Ma non è un po’ troppo comodo nascondere tutte le responsabilità individuali dietro un cattivo addestramento?
L’addestramento ha una grande influenza, ma non può diventare una scusa: sono comunque le persone a decidere delle loro azioni. Io sono comunque responsabile delle azioni che compio, e devo agire in base ai miei valori. Personalmente non avrei mai potuto compiere azioni come quelle fotografate ad Abu Ghraib; ma una ragazzotta di provincia americana del Kentucky, abituata a vivere nella tristezza e nello squallore più assoluti, dopo che nel corpo dei marine le hanno lavato quel poco di cervello che le rimaneva, aveva un sorriso vuoto di fronte alle vittime delle sue torture, un sorriso che non ispira paura ma trasmette squallore. Le responsabilità comunque, vanno anche al di là della sfera individuale. Quella ragazza non era in grado di rapportarsi con quello che stava facendo, e ha le sue colpe perché come persona deve cominciare a stabilire quelli che sono i valori delle cose; ma c’è anche una colpa del comando, perché non si muove mai niente se il comando non lo vuole.

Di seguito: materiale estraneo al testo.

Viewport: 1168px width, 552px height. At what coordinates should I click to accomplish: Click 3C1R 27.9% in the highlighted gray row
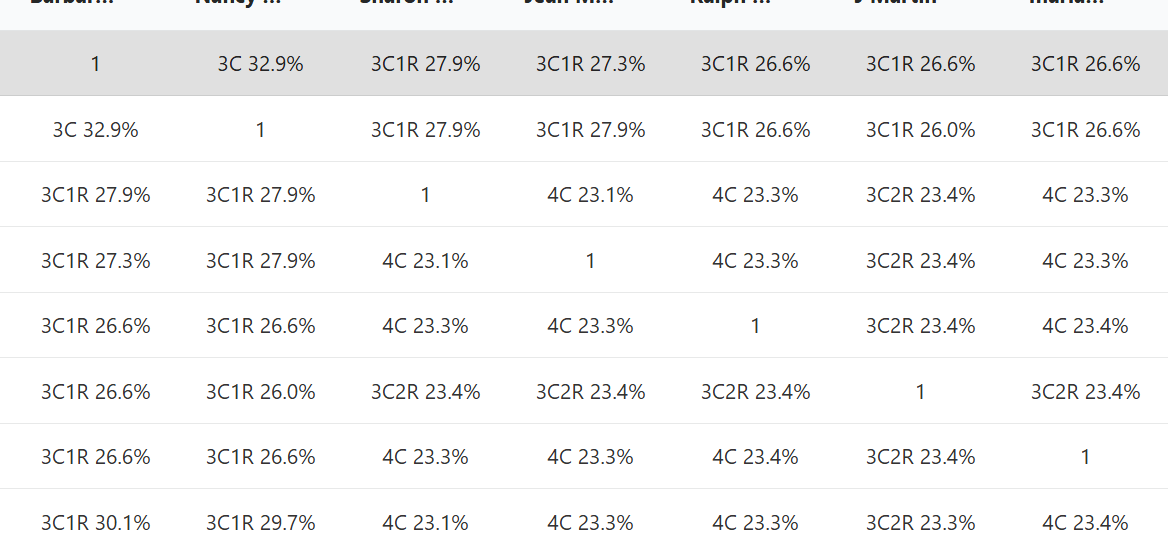tap(425, 64)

Quale sarebbe la tua reazione se ti offrissero di lavorare in Iraq?
Se io oggi fossi ancora in servizio attivo e mi dicessero di andare a combattere in Iraq, direi assolutamente di no. Il rischio deve essere supportato da qualcosa di concreto, bisogna chiedersi per chi e per cosa si rischia la vita, e in Iraq c’è gente che muore per arricchire quattro riccastri, e questo non ha senso. Che senso ha dare la vita per arricchire la famiglia Bush che è già ricca di suo? Di fronte a queste situazioni deve entrare in gioco una capacità critica che purtroppo non tutti hanno. C’è chi si nasconde dietro la retorica del patriottismo per dare un senso alle proprie azioni, ma la realtà è un’altra, e cioè che vai a morire per niente. Davanti alla tragedia di Nassiriya è mancata molto la pietà e l’umiltà, nessun politico ha avuto il coraggio di dire che quelle morti erano evitabili, e che il governo ha deciso di mandare lì quei ragazzi per interessi economici grossi, probabilmente qualche commessa a livello di pozzi petroliferi.